**WHAT THE EXERCISE ASKS**. Among the entries below, find the line with "472x387 pixels.", then quote it and each following line up to and including the line with "Click the Add Extra Property link", and nothing else.

(Excerpts from a dataset)
BEGIN
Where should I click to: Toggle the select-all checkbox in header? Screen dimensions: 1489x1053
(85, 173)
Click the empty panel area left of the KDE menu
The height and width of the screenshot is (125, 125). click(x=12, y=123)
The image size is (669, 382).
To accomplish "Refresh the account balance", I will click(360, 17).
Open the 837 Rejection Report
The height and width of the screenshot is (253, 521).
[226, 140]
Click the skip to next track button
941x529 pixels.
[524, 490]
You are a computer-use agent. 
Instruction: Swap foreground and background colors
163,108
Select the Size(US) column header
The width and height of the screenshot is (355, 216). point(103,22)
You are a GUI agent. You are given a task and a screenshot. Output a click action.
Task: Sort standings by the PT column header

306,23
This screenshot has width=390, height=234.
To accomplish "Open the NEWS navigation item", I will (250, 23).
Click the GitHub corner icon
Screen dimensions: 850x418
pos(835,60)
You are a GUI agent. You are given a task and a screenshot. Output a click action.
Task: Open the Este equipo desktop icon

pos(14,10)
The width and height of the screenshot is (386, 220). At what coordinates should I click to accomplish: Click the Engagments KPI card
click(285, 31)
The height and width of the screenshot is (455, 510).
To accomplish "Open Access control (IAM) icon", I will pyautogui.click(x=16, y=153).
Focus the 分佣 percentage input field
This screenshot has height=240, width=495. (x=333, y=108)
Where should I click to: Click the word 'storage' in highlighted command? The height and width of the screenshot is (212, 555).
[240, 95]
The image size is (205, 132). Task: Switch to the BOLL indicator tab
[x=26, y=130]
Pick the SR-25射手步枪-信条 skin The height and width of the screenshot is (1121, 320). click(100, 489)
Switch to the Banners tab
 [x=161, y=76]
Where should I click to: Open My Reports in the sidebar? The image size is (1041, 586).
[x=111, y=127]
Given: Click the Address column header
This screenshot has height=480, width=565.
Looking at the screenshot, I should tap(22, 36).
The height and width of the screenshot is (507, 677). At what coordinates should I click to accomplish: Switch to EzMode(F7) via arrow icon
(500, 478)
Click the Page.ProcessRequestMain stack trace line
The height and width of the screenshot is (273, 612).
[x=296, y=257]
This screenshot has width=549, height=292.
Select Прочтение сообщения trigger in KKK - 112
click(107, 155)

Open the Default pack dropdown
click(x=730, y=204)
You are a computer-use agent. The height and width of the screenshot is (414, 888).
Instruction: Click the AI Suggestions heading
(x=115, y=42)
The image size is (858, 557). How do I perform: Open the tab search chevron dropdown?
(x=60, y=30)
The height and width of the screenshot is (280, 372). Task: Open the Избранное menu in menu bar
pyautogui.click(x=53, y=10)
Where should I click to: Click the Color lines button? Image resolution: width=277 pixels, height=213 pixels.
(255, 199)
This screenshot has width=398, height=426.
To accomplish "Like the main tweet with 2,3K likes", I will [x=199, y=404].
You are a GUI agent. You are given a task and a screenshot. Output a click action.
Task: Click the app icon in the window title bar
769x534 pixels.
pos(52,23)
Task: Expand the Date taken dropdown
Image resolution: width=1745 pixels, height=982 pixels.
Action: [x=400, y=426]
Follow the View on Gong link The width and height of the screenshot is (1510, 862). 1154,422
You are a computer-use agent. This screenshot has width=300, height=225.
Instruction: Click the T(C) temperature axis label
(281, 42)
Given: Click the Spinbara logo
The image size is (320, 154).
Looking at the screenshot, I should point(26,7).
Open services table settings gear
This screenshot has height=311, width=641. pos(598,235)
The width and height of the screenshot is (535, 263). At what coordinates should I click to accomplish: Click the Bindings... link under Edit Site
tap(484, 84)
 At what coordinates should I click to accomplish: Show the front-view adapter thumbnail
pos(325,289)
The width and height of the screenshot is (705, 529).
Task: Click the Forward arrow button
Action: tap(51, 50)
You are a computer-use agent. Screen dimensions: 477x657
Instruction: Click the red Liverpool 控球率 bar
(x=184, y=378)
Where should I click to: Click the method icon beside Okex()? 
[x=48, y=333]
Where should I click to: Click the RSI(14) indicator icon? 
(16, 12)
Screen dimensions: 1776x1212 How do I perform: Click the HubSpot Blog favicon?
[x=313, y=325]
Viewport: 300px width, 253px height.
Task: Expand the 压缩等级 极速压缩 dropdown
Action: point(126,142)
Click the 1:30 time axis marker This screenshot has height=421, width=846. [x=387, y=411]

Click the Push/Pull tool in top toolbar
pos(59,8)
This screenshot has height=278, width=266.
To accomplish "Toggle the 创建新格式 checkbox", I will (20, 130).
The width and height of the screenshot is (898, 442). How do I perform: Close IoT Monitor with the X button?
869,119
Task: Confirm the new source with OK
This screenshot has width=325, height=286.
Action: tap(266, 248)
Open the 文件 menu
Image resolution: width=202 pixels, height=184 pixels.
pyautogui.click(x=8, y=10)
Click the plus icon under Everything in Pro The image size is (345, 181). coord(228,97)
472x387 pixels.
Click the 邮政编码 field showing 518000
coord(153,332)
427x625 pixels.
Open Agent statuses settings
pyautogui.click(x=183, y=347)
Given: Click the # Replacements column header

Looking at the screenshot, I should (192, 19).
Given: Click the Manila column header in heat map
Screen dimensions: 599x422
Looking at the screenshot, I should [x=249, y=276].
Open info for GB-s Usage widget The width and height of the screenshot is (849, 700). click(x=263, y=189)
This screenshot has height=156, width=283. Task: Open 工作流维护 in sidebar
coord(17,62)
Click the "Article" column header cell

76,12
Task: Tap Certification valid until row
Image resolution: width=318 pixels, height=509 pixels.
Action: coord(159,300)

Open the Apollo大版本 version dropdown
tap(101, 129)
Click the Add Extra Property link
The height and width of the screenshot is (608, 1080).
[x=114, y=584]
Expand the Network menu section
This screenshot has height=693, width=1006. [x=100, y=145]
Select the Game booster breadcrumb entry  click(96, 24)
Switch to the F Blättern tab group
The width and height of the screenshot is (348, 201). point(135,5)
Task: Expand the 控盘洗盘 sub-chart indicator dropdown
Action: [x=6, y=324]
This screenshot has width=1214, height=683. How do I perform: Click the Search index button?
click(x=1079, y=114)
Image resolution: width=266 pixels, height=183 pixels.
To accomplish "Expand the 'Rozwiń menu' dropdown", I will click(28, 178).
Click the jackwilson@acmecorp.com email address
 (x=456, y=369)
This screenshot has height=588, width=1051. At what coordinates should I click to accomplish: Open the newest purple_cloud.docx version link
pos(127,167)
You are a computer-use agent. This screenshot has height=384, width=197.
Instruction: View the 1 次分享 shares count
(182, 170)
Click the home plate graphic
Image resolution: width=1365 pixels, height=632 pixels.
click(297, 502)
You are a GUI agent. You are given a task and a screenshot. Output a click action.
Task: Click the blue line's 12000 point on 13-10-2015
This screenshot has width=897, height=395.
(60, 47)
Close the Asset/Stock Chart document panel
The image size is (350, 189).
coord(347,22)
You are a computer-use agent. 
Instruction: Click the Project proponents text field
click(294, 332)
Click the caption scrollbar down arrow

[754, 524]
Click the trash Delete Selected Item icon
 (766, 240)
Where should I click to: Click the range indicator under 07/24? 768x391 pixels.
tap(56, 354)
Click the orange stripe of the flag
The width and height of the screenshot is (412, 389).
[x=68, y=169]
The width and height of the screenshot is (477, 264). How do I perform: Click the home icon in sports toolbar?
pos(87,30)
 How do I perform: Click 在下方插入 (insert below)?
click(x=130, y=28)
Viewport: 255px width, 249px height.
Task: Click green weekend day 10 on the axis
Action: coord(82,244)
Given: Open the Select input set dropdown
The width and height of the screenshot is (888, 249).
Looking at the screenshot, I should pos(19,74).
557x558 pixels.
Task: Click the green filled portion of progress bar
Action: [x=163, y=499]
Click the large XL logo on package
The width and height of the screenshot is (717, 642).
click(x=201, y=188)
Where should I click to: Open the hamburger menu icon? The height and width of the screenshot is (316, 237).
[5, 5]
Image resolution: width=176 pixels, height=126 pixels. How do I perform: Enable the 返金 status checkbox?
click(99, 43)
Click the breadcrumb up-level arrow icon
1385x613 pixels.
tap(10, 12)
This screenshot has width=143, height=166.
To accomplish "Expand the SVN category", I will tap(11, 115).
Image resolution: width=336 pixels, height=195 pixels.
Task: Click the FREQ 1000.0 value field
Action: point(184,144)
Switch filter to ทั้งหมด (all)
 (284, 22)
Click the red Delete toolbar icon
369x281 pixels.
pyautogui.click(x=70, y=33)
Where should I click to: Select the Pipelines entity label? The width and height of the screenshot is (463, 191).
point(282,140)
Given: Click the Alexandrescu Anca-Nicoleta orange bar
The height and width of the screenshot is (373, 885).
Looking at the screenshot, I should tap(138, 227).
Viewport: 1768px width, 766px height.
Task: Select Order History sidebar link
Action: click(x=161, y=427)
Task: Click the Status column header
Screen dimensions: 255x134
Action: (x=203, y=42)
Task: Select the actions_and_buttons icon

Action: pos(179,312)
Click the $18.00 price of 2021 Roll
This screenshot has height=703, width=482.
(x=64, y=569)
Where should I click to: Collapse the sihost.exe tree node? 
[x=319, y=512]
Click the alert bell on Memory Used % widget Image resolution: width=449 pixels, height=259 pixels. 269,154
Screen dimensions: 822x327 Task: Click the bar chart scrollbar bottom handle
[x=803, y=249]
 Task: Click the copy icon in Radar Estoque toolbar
END
**EXERCISE SOLUTION**.
472x387 pixels.
Click the 邮政编码 field showing 518000
coord(153,332)
427x625 pixels.
Open Agent statuses settings
pyautogui.click(x=183, y=347)
Given: Click the # Replacements column header

Looking at the screenshot, I should (192, 19).
Given: Click the Manila column header in heat map
Screen dimensions: 599x422
Looking at the screenshot, I should [x=249, y=276].
Open info for GB-s Usage widget The width and height of the screenshot is (849, 700). click(x=263, y=189)
This screenshot has height=156, width=283. Task: Open 工作流维护 in sidebar
coord(17,62)
Click the "Article" column header cell

76,12
Task: Tap Certification valid until row
Image resolution: width=318 pixels, height=509 pixels.
Action: coord(159,300)

Open the Apollo大版本 version dropdown
tap(101, 129)
Click the Add Extra Property link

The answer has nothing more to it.